Converting Weights to Huggingface Format

Before you can use this model to perform inference, it must be converted to the Huggingface format. Run this command from the root of the repo to do so.

mkdir huggingface_models \
  && python tools/convert_to_hf_gptneox.py \
       --ckpt-path model_ckpts/GPT-Neo-XT-Chat-Base-20B/checkpoint_100  \
       --save-path huggingface_models/GPT-NeoXT-Chat-Base-20B  \
       --n-stages 8  \
       --n-layer-per-stage 6 \
       --fp16

where the --fp16 flag will load and store models in fp16.

Make sure to replace model_ckpts/GPT-Neo-XT-Chat-Base-20B/checkpoint_100 with the latest checkpoint in the model_ckpts/GPT-Neo-XT-Chat-Base-20B directory.

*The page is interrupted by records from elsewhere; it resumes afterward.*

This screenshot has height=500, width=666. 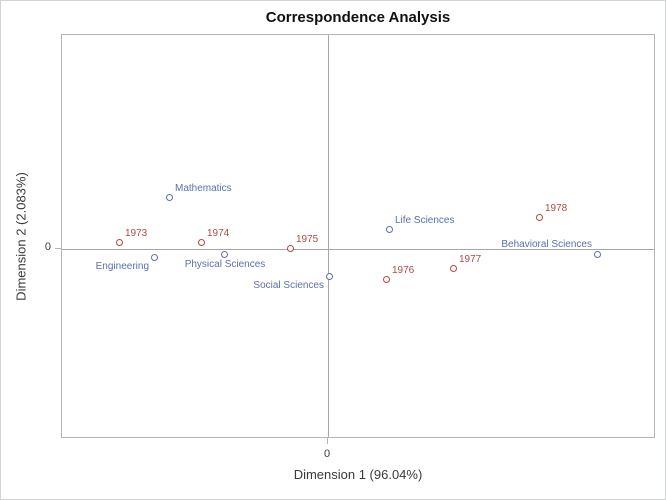 What do you see at coordinates (308, 240) in the screenshot?
I see `data-point-label: 1975` at bounding box center [308, 240].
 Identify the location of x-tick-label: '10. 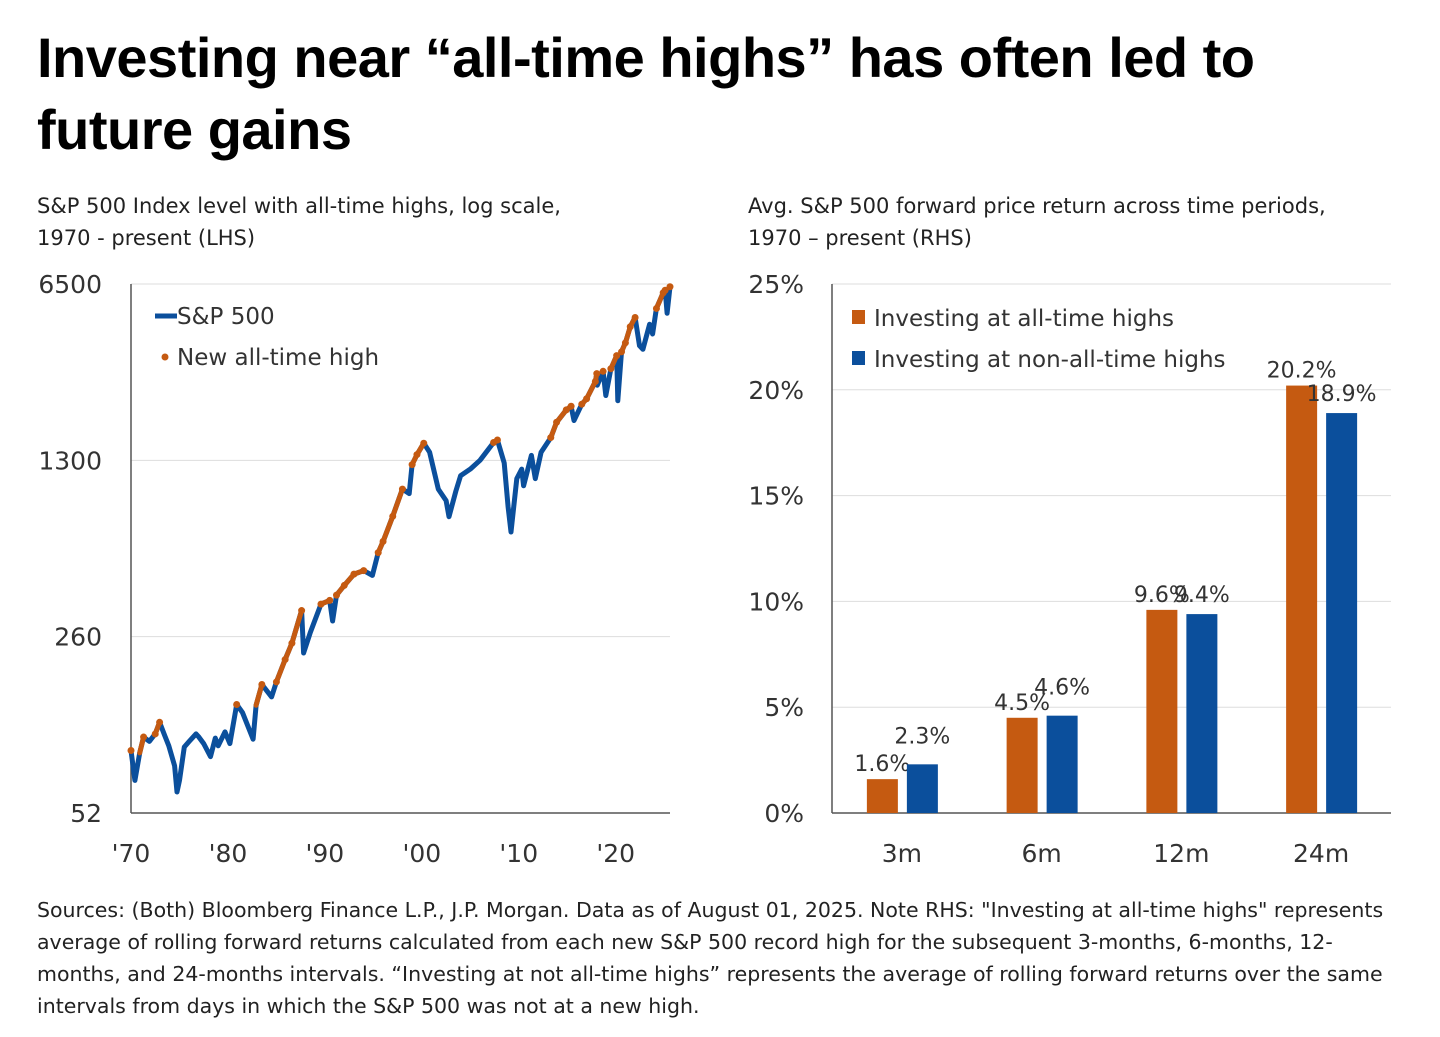
(518, 854).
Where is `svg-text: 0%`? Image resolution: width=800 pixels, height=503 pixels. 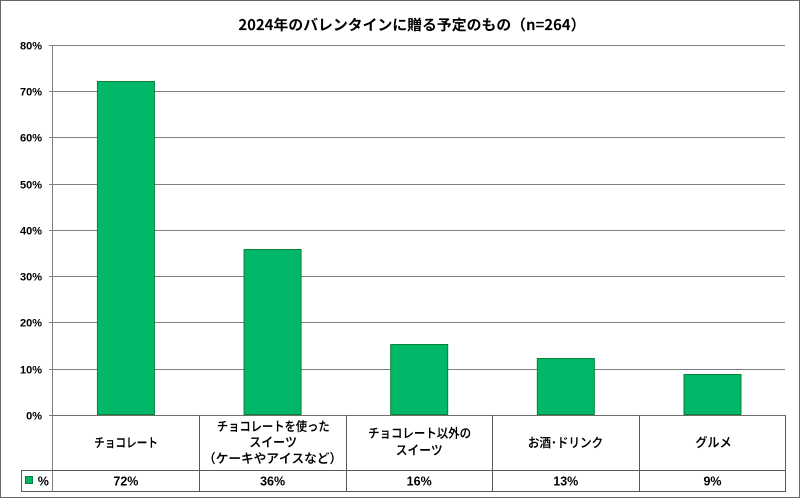 svg-text: 0% is located at coordinates (34, 416).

If you need to convert ckpts of other gpt-neox variants, make sure to specify the correct config name for your variant. For example, if you want to convert a checkpoint fine-tuned from EleutherAI/pythia-6.9b-deduped, you should indicate this as a config name:

python tools/convert_to_hf_gptneox.py \
    --config-name EleutherAI/pythia-6.9b-deduped \
    --ckpt-path model_ckpts/Pythia-Chat-Base-7B/checkpoint_100 \
    --save-path huggingface_models/Pythia-Chat-Base-7B \
    --n-stages 4 \
    --n-layer-per-stage 8 \
    --fp16

Inference

To help you test the model, we provide a simple test command line test harness to interact with the bot.

python inference/bot.py

By default the script will load the model named GPT-NeoXT-Chat-Base-20B model under the huggingface_models directory, but you can override that behavior by specifying --model.

For example, if you want to load the base model from our Huggingface, repo, you can run the following command which downloads the weights from HuggingFace.

python inference/bot.py --model togethercomputer/GPT-NeoXT-Chat-Base-20B

Once the model has loaded, enter text at the prompt and the model will reply.

$ python inference/bot.py 
Loading /home/csris/src/github.com/togethercomputer/OpenChatKit/inference/../huggingface_models/GPT-NeoXT-Chat-Base-20B to cuda:1...
Welcome to OpenChatKit shell.   Type /help or /? to list commands.

>>> Hello.
Setting `pad_token_id` to `eos_token_id`:0 for open-end generation.
Hello human.

>>> 

Commands are prefixed with a /, and the /quit command exits.

Please see the inference README for more details about arguments, running on multiple/specific GPUs, and running on consumer hardware.

Monitoring

By default, the training script simply prints the loss as training proceeds, but it can also output metrics to a file using loguru or report them to Weights & Biases.

Loguru

Add the flag --train-log-backend loguru to your training script to log to ./logs/file_{time}.log

Weights & Biases

To use Weights & Biases, first login with your Weights & Biases token.

wandb login

And set --train-log-backend wandb in the training script to enable logging to Weights & Biases.

Experimental: Retrieval-Augmented Models

Note: Retrieval is still experimental.

The code in /retrieval implements a python package for querying a Faiss index of Wikipedia. The following steps explain how to use this index to augment queries in the test harness with context from the retriever.

  1. Download the Wikipedia index.
python data/wikipedia-3sentence-level-retrieval-index/prepare.py
  1. Run the bot with the --retrieval flag.
python inference/bot.py --retrieval

After starting, the bot will load both the chat model and the retrieval index, which takes a long time. Once the model and the index are loaded, all queries will be augmented with extra context.

$ python inference/bot.py --retrieval
Loading /OpenChatKit/inference/../huggingface_models/GPT-NeoXT-Chat-Base-20B to cuda:0...
Loading retrieval index...
Welcome to OpenChatKit shell.   Type /help or /? to list commands.

>>> Where is Zurich?
Setting `pad_token_id` to `eos_token_id`:0 for open-end generation.
Where is Zurich?
Zurich is located in Switzerland.

>>>

Acknowledgements

Our model is a fine-tuned version of gpt-neox-20b, a large language model trained by Eleuther AI. We evaluated our model on HELM provided by the Center for Research on Foundation Models. And we collaborated with both CRFM and HazyResearch at Stanford to build this model.

We collaborated with LAION and Ontocord.ai to build the training data used to fine tune this model.